**DATA SHOWN**
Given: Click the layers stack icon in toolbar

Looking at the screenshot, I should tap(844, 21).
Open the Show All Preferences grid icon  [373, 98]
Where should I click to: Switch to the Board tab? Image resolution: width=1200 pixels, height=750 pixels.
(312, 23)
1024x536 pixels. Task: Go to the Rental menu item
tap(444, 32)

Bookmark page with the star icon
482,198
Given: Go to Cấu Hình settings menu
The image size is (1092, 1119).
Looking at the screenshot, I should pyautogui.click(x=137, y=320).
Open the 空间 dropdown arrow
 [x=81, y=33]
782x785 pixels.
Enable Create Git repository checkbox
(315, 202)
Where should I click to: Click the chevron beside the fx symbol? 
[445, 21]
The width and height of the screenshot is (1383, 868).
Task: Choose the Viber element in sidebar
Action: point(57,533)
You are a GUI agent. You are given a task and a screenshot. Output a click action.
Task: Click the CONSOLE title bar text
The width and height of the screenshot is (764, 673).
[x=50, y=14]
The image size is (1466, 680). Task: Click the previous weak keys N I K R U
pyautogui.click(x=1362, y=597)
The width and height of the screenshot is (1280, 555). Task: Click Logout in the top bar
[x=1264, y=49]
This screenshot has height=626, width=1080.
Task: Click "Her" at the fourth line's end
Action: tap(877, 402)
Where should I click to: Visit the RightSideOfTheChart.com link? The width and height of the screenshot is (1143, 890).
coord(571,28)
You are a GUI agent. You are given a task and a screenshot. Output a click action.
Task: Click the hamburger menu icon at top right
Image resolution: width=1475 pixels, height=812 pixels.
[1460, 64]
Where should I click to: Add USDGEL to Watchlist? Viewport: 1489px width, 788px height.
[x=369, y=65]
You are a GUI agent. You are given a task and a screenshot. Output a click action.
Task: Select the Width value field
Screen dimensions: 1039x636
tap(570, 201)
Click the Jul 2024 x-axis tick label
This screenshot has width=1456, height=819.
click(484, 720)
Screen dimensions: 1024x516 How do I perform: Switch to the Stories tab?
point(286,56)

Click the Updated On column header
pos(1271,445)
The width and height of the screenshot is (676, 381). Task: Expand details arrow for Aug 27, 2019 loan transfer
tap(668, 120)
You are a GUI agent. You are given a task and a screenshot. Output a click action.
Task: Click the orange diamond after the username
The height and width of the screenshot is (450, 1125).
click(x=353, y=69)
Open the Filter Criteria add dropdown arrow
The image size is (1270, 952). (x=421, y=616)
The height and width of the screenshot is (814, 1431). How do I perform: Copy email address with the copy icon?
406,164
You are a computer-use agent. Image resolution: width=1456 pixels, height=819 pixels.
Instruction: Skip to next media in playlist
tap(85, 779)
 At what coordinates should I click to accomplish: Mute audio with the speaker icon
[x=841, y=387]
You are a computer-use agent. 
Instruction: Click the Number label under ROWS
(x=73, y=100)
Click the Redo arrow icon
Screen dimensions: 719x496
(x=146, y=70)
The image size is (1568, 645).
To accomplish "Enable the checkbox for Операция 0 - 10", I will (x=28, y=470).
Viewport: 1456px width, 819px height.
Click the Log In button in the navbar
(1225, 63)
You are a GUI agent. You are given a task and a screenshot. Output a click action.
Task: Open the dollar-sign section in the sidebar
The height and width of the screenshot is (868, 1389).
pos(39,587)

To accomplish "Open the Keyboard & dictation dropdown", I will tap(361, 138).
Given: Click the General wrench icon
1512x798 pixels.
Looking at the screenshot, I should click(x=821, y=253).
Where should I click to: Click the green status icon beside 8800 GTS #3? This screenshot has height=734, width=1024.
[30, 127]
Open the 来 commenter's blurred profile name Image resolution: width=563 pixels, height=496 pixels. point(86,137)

**PROBLEM DETAILS**
Reproduce every one of the entries above verbatim, line for line.

**RESULT OF THIS EXERCISE**
Given: Click the layers stack icon in toolbar

Looking at the screenshot, I should tap(844, 21).
Open the Show All Preferences grid icon  [373, 98]
Where should I click to: Switch to the Board tab? Image resolution: width=1200 pixels, height=750 pixels.
(312, 23)
1024x536 pixels. Task: Go to the Rental menu item
tap(444, 32)

Bookmark page with the star icon
482,198
Given: Go to Cấu Hình settings menu
The image size is (1092, 1119).
Looking at the screenshot, I should pyautogui.click(x=137, y=320).
Open the 空间 dropdown arrow
 [x=81, y=33]
782x785 pixels.
Enable Create Git repository checkbox
(315, 202)
Where should I click to: Click the chevron beside the fx symbol? 
[445, 21]
The width and height of the screenshot is (1383, 868).
Task: Choose the Viber element in sidebar
Action: point(57,533)
You are a GUI agent. You are given a task and a screenshot. Output a click action.
Task: Click the CONSOLE title bar text
The width and height of the screenshot is (764, 673).
[x=50, y=14]
The image size is (1466, 680). Task: Click the previous weak keys N I K R U
pyautogui.click(x=1362, y=597)
The width and height of the screenshot is (1280, 555). Task: Click Logout in the top bar
[x=1264, y=49]
This screenshot has height=626, width=1080.
Task: Click "Her" at the fourth line's end
Action: tap(877, 402)
Where should I click to: Visit the RightSideOfTheChart.com link? The width and height of the screenshot is (1143, 890).
coord(571,28)
You are a GUI agent. You are given a task and a screenshot. Output a click action.
Task: Click the hamburger menu icon at top right
Image resolution: width=1475 pixels, height=812 pixels.
[1460, 64]
Where should I click to: Add USDGEL to Watchlist? Viewport: 1489px width, 788px height.
[x=369, y=65]
You are a GUI agent. You are given a task and a screenshot. Output a click action.
Task: Select the Width value field
Screen dimensions: 1039x636
tap(570, 201)
Click the Jul 2024 x-axis tick label
This screenshot has width=1456, height=819.
click(484, 720)
Screen dimensions: 1024x516 How do I perform: Switch to the Stories tab?
point(286,56)

Click the Updated On column header
pos(1271,445)
The width and height of the screenshot is (676, 381). Task: Expand details arrow for Aug 27, 2019 loan transfer
tap(668, 120)
You are a GUI agent. You are given a task and a screenshot. Output a click action.
Task: Click the orange diamond after the username
The height and width of the screenshot is (450, 1125).
click(x=353, y=69)
Open the Filter Criteria add dropdown arrow
The image size is (1270, 952). (x=421, y=616)
The height and width of the screenshot is (814, 1431). How do I perform: Copy email address with the copy icon?
406,164
You are a computer-use agent. Image resolution: width=1456 pixels, height=819 pixels.
Instruction: Skip to next media in playlist
tap(85, 779)
 At what coordinates should I click to accomplish: Mute audio with the speaker icon
[x=841, y=387]
You are a computer-use agent. 
Instruction: Click the Number label under ROWS
(x=73, y=100)
Click the Redo arrow icon
Screen dimensions: 719x496
(x=146, y=70)
The image size is (1568, 645).
To accomplish "Enable the checkbox for Операция 0 - 10", I will (x=28, y=470).
Viewport: 1456px width, 819px height.
Click the Log In button in the navbar
(1225, 63)
You are a GUI agent. You are given a task and a screenshot. Output a click action.
Task: Open the dollar-sign section in the sidebar
The height and width of the screenshot is (868, 1389).
pos(39,587)

To accomplish "Open the Keyboard & dictation dropdown", I will tap(361, 138).
Given: Click the General wrench icon
1512x798 pixels.
Looking at the screenshot, I should click(x=821, y=253).
Where should I click to: Click the green status icon beside 8800 GTS #3? This screenshot has height=734, width=1024.
[30, 127]
Open the 来 commenter's blurred profile name Image resolution: width=563 pixels, height=496 pixels. point(86,137)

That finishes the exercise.